A third mistake is comparing scans from different facilities as if they are interchangeable. Different machines, software, regions of interest, and positioning choices distort trend interpretation. When a new facility is unavoidable, keep the old report and ask the clinician to interpret trends carefully.
Spine artifacts are another source of confusion. Arthritis and calcification often make lumbar spine BMD look falsely reassuring in older adults. If the spine improves dramatically while the hip worsens, the pattern may reflect artifact rather than stronger vertebrae. The report should explain excluded vertebrae and technical limitations.
Whole-body DEXA body composition results also require restraint. Lean mass is not the same as muscle strength. Visceral fat estimates are not the same as MRI. Hydration, food intake, glycogen, recent exercise, and machine differences affect results. Use body composition trends alongside waist measurements, strength, performance, and metabolic markers rather than treating one scan as a verdict.
Do not use DEXA to justify reckless training. A person with low bone density needs loading, but the dose must match current capacity. Sudden high-impact work, deep loaded spinal flexion, and aggressive twisting can increase risk when bones, balance, or technique are not ready. Progression matters more than bravado.
Do not rely on supplements alone. Calcium and vitamin D help when intake or status is low, but they do not replace resistance training, fall prevention, medication when risk is high, or evaluation for secondary causes. A bone plan built only on pills is incomplete.

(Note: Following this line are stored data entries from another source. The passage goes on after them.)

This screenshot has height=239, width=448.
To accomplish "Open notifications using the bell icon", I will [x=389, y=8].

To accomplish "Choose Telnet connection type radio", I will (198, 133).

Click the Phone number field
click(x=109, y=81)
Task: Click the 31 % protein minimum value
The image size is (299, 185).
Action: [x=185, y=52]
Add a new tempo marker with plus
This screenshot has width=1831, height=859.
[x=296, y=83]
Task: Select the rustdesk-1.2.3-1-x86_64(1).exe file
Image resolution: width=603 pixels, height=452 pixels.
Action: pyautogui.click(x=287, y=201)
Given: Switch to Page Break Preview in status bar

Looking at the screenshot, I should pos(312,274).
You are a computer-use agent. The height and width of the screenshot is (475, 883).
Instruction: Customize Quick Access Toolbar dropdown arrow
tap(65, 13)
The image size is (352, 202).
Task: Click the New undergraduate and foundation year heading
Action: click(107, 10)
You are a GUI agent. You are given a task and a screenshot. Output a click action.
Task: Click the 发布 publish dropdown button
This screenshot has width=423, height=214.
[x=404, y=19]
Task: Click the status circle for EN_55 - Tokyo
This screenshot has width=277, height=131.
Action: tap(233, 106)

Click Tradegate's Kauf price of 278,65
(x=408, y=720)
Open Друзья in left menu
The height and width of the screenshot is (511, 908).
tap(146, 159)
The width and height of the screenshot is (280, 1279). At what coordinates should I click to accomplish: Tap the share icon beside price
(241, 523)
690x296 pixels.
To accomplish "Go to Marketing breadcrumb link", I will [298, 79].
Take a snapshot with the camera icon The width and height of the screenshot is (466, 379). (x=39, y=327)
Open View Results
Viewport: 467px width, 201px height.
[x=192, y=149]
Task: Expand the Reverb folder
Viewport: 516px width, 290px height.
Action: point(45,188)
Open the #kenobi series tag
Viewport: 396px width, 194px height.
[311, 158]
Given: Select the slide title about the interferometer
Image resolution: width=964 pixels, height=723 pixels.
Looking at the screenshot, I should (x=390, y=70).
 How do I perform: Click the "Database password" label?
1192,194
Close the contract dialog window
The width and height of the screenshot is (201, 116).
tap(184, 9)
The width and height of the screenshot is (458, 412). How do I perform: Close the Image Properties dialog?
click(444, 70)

Do not delay medical treatment when fracture risk is high. Lifestyle measures are powerful, but someone with a hip fracture, vertebral fracture, very low T-score, or high FRAX risk often needs medication-level fracture protection. The best plan combines medical treatment with strength, nutrition, balance, and risk-factor control.
Finally, do not treat bone density as separate from the rest of healthspan. Bone, muscle, metabolism, hormones, vision, nervous system function, and environment work together. The strongest longevity use of DEXA is not simply finding osteoporosis. It is finding the right next move before a preventable fracture changes daily life.
References
- Osteoporosis to Prevent Fractures: Screening 2025 (Recommendation Statement)
- Official Adult Positions 2023 (Position Statement)
- DXA Reporting Updates: 2023 Official Positions of the International Society for Clinical Densitometry 2024 (Review)
- Follow-up Bone Mineral Density Testing: 2023 Official Positions of the International Society for Clinical Densitometry 2024 (Review)
- The clinician’s guide to prevention and treatment of osteoporosis 2022 (Guideline)
- An overview of the use of the fracture risk assessment tool (FRAX) in osteoporosis 2023 (Review)
Disclaimer
This article is educational and does not replace care from a qualified clinician. Bone density results need interpretation in the context of age, sex, fracture history, medications, lab findings, fall risk, and personal medical history. Anyone with a fragility fracture, very low T-score, rapid bone loss, or possible secondary osteoporosis should seek individualized medical guidance.